[Stored data]

━━━━━━━━━━━━━━━━━━━━━━━━━━━━━━

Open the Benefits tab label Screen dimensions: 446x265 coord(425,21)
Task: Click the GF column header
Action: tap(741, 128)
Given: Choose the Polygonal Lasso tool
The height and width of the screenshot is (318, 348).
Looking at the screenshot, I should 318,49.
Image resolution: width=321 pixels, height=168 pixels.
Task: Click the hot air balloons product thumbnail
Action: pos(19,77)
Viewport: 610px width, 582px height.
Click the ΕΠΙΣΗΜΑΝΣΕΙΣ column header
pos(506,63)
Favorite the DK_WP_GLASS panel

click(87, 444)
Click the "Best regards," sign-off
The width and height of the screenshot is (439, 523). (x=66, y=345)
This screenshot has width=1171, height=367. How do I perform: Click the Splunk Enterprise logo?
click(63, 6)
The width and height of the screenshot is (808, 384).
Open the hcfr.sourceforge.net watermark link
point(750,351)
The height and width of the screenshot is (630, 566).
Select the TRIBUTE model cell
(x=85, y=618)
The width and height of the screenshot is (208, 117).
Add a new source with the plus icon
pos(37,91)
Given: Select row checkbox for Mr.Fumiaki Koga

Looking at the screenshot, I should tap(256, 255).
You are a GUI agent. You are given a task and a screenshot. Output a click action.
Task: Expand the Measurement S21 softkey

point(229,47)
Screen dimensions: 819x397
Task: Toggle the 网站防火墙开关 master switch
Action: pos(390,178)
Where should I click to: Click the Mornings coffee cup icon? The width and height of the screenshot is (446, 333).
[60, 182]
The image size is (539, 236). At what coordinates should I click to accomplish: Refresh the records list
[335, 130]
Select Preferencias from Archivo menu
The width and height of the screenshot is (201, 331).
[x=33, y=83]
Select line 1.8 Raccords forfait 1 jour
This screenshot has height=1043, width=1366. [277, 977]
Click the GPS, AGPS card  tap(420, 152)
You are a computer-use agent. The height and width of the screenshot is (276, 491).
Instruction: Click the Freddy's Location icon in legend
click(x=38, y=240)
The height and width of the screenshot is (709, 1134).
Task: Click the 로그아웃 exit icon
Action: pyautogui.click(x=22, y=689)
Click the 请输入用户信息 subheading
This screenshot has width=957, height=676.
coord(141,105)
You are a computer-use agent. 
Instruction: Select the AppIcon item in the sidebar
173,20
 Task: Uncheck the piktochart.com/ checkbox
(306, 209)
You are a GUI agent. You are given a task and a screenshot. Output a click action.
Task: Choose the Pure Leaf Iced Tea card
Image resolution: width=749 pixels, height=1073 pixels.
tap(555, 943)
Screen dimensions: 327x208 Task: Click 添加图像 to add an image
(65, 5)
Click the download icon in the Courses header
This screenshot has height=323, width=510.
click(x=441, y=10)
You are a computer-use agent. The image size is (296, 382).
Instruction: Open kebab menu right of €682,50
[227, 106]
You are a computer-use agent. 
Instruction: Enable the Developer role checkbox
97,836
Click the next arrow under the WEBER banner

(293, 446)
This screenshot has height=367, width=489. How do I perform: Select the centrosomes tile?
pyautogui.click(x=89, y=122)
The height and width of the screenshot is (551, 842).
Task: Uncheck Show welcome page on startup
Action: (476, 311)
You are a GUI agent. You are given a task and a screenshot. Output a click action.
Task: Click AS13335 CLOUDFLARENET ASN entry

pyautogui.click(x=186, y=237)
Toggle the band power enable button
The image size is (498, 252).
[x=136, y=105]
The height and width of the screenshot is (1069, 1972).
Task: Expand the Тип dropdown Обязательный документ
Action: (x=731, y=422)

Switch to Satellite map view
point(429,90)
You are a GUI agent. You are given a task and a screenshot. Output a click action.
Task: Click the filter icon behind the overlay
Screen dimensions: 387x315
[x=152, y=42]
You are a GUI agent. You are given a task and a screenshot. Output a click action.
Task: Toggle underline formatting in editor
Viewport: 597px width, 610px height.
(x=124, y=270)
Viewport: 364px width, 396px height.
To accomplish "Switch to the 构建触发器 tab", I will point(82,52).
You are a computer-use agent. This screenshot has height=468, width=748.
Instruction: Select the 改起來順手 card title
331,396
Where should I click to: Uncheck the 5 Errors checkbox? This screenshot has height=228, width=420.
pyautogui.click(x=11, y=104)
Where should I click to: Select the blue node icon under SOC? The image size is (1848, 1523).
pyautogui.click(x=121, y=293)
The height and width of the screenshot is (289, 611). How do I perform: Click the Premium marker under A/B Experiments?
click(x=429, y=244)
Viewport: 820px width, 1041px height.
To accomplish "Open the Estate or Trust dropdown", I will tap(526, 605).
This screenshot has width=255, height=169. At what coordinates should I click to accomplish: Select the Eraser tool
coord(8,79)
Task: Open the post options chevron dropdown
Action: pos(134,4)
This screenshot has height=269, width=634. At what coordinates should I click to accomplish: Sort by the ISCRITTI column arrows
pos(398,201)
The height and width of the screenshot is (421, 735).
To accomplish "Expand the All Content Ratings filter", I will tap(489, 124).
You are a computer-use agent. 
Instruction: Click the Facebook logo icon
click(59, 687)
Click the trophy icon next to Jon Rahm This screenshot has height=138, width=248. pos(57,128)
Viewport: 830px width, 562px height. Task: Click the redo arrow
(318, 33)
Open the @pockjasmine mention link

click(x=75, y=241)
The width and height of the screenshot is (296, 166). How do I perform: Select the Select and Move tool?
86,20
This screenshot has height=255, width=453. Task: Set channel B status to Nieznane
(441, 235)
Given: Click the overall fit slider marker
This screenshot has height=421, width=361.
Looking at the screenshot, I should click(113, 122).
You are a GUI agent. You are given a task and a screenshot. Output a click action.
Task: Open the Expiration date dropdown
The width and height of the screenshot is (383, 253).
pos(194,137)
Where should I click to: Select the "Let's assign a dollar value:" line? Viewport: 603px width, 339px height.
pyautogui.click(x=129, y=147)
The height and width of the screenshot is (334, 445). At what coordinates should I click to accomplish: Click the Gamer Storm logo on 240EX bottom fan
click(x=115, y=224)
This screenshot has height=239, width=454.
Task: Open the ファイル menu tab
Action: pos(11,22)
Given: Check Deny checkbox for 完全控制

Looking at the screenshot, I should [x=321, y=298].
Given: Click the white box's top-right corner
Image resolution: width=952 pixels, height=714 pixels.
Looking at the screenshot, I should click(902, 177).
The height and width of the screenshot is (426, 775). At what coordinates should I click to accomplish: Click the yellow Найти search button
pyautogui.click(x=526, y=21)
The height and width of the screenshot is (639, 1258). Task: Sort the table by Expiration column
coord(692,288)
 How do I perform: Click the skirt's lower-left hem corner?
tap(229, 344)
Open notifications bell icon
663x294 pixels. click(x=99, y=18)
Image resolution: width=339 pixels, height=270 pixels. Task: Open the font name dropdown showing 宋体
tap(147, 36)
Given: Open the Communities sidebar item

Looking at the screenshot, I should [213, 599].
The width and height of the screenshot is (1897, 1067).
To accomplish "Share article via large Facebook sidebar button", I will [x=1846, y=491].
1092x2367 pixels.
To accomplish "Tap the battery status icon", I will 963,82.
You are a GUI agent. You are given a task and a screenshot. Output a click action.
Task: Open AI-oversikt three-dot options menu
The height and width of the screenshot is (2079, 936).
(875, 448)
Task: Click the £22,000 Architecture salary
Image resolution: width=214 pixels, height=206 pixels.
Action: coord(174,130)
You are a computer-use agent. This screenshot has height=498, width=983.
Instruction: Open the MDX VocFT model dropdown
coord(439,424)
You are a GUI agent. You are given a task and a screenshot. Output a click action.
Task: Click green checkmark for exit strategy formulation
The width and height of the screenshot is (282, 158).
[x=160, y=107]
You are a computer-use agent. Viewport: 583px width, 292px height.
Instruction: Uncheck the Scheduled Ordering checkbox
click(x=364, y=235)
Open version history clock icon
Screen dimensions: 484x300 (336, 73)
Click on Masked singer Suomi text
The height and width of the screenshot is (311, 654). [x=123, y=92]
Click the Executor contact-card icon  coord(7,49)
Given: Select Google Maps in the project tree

━━━━━━━━━━━━━━━━━━━━━━━━━━━━━━

Reproduce the data starting at its first line and ending at the line containing "click(87, 444)", replacing "Polygonal Lasso" with "Magnetic Lasso" and leaving everything else unchanged.

Open the Benefits tab label Screen dimensions: 446x265 coord(425,21)
Task: Click the GF column header
Action: tap(741, 128)
Given: Choose the Magnetic Lasso tool
The height and width of the screenshot is (318, 348).
Looking at the screenshot, I should 318,49.
Image resolution: width=321 pixels, height=168 pixels.
Task: Click the hot air balloons product thumbnail
Action: pos(19,77)
Viewport: 610px width, 582px height.
Click the ΕΠΙΣΗΜΑΝΣΕΙΣ column header
pos(506,63)
Favorite the DK_WP_GLASS panel

click(87, 444)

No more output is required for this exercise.